- ACTIVITY:
Search the records below for the word "agent". Pull out each line that has it.

- DATA SHOWN:
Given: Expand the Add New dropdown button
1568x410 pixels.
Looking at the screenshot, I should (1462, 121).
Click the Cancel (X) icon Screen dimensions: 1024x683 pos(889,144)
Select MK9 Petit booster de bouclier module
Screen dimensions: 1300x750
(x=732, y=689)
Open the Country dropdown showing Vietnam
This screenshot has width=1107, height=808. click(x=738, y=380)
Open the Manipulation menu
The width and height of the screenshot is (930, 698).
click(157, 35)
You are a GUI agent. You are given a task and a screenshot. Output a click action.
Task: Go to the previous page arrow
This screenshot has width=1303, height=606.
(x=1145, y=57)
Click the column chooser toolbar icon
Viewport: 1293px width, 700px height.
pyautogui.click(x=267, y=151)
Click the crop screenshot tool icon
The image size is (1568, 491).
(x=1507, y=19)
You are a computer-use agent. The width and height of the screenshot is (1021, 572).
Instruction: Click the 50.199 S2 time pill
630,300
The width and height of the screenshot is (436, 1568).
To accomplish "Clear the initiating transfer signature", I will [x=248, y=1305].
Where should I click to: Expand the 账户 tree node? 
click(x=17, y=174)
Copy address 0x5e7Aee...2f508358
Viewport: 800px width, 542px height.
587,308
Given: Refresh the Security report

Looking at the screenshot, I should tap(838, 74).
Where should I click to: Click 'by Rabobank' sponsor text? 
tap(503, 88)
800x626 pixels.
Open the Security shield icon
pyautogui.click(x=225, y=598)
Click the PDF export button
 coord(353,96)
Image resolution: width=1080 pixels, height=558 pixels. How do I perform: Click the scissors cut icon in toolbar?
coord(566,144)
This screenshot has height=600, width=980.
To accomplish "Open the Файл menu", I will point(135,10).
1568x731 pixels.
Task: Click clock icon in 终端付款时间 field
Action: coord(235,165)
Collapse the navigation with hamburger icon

- WRITTEN RESPONSE:
You are a GUI agent. You are given a task and a screenshot. Output a click action.
You are a computer-use agent. The width and height of the screenshot is (1021, 572).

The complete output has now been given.